The Rosy Scorpionfish has a wide compressed body that tapers toward both ends with a width that is 37 to 41% of standard length. Overall they are a pinkish-red (rosy!) fish with a white head and belly. The have irregular brown bars on the sides and a broken brown line along the lateral line. The fins are reddish with brown spotting on the caudal, soft dorsal and pectoral fins. The head is very bony with numerous spines. They have large mouths and large eyes. They lack pitting in front of and behind the eye; the uppermost spine on the gill cover is the longest. The anal fin has three spines, the second of which is long, and three rays; their caudal fin is straight; their dorsal fin has seven spines (the second, third and fourth being the longest and of approximate equal length), and nine or ten rays; and, their pectoral fins have sixteen to eighteen rays. They have thirteen gill rakers. Their bodies are covered with rough scales.
The Rosy Scorpionfish reach a maximum length of 30 cm (11.8 inches), with this maximum established by a fish in my possession, and are found around rocky structure at depths between 150 and 450 feet. This is an exceedingly rare species with a very limited distribution that is seldom seen my humans. Very little is known about its behavioral patterns. They are found along the southwest coast of Baja from Magdalena Bay to Cabo San Lucas and along west coast of the mainland from Mazatlán to Guatemala.

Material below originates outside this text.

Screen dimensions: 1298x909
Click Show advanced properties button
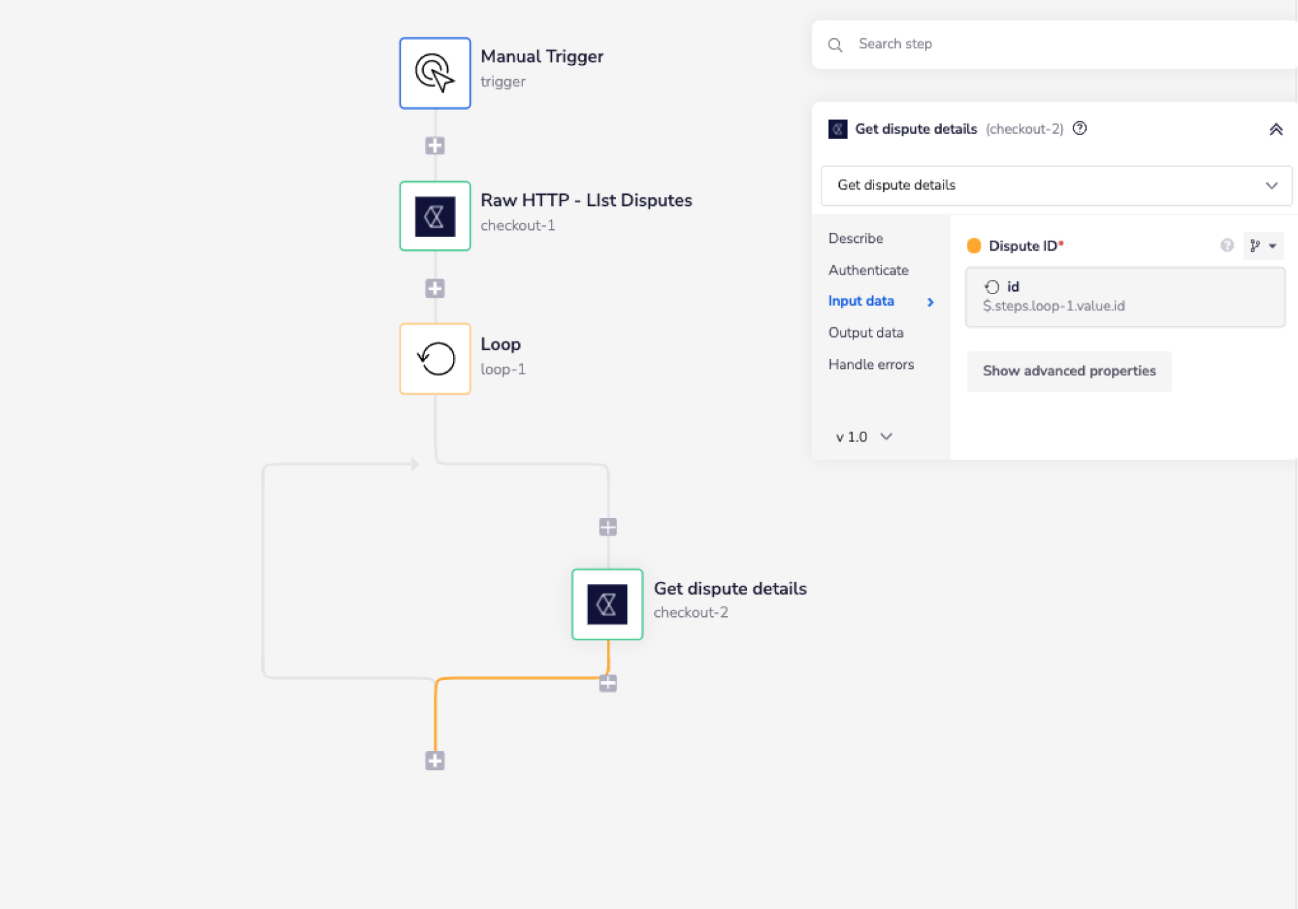click(x=1068, y=371)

The Rosy Scorpionfish is most likely confused with the Speckled Scorpionfish, Pontinus sierra (lacks the prominent spotting on the caudal and soft dorsal fins).
The Rosy Scorpionfish although fairly rare is considered to be a good eating fish. However, they are difficult to handle and if caught for most a “catch and release.” Caution: this scorpionfish, like all scorpionfish, should be treated as “hazardous” and released as soon as possible, being careful not to allow its poisonous spines to penetrate the skin.